Michalakis served as the African representative of the World Hellenic Inter-Parliamentary Association from 2015 until 2017. In 2024, it was reported that he held this position again.

Michalakis was re-elected to the NCOP following the 2019 general election.

In 2023, Michalakis drafted the constitutional amendment introduced by DA MP Glynnis Breytenbach to create a Cyber Commissioner, a new Chapter 9 institution.
===National Assembly of South Africa===
Michalakis was elected to the lower house of the South African parliament, the National Assembly, in the 2024 general election on the DA's national list. Following Siviwe Gwarube's appointment of Minister of Basic Education in the Government of National Unity, DA leader John Steenhuisen appointed Michalakis Chief Whip of the DA's parliamentary caucus. As chief whip of the DA caucus, Michalakis proposed establishing an oversight committee on The Presidency at the start of the Seventh Parliament (2024–2029); the committee was later established in March 2026 and Michalakis was named to the committee and unsuccessfully stood for chairperson.
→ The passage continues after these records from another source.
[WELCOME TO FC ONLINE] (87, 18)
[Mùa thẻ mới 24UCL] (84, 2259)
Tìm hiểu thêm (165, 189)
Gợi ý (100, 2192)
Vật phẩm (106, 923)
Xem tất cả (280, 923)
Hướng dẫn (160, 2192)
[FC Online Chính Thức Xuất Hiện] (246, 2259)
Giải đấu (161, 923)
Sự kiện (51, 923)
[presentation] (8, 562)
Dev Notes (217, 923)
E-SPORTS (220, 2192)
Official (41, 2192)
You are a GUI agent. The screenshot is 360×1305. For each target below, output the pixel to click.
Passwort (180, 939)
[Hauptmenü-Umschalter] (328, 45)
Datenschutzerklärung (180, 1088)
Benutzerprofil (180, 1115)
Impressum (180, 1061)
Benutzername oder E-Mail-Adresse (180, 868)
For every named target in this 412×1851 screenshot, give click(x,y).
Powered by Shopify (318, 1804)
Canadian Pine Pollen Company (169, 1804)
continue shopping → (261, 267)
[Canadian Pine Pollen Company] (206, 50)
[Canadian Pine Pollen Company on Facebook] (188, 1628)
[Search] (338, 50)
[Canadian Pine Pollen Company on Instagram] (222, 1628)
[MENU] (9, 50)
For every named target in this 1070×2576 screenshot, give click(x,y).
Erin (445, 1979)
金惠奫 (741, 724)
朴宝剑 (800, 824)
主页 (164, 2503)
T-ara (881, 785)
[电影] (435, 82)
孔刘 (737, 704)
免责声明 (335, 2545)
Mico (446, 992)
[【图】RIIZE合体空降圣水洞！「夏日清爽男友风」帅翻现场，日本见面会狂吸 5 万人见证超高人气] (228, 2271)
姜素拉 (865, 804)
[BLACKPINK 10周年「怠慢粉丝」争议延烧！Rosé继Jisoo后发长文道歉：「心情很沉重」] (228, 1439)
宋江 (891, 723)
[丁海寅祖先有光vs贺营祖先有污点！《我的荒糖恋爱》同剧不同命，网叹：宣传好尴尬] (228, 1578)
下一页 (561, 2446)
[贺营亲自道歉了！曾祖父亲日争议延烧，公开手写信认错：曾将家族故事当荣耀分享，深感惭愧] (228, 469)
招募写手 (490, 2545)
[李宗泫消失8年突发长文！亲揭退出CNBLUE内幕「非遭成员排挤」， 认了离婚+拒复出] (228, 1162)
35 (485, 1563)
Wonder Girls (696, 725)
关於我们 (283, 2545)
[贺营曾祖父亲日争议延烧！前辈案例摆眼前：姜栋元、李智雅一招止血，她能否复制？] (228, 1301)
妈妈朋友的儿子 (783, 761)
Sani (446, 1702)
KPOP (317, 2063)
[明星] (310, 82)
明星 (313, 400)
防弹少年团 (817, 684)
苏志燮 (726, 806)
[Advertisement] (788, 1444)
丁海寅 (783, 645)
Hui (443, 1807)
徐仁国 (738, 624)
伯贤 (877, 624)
===DA Parliamentary Leader===
In April 2026, Cape Town Mayor Geordin Hill-Lewis was elected to succeed John Steenhuisen as the Federal Leader of the Democratic Alliance. He retained Michalakis as the party's Chief Whip in Parliament on an interim basis. Hill-Lewis declined to take up a seat in parliament to lead the DA's parliamentary caucus; this move necessitated an election for Parliamentary Leader of the party's caucus for the first time since Helen Zille was DA leader. Michalakis declared his candidacy and competed against long-serving MP Kevin Mileham and former Deputy Minister of Trade, Industry and Competition, Andrew Whitfield. Michalakis won the internal caucus vote on 7 May 2026. Hill-Lewis welcomed Michalakis's election. On 18 May 2026, Michalakis appointed Glynnis Breytenbach as chief whip of the DA's parliamentary caucus as well the party's chief Government of National Unity negotiator in parliament.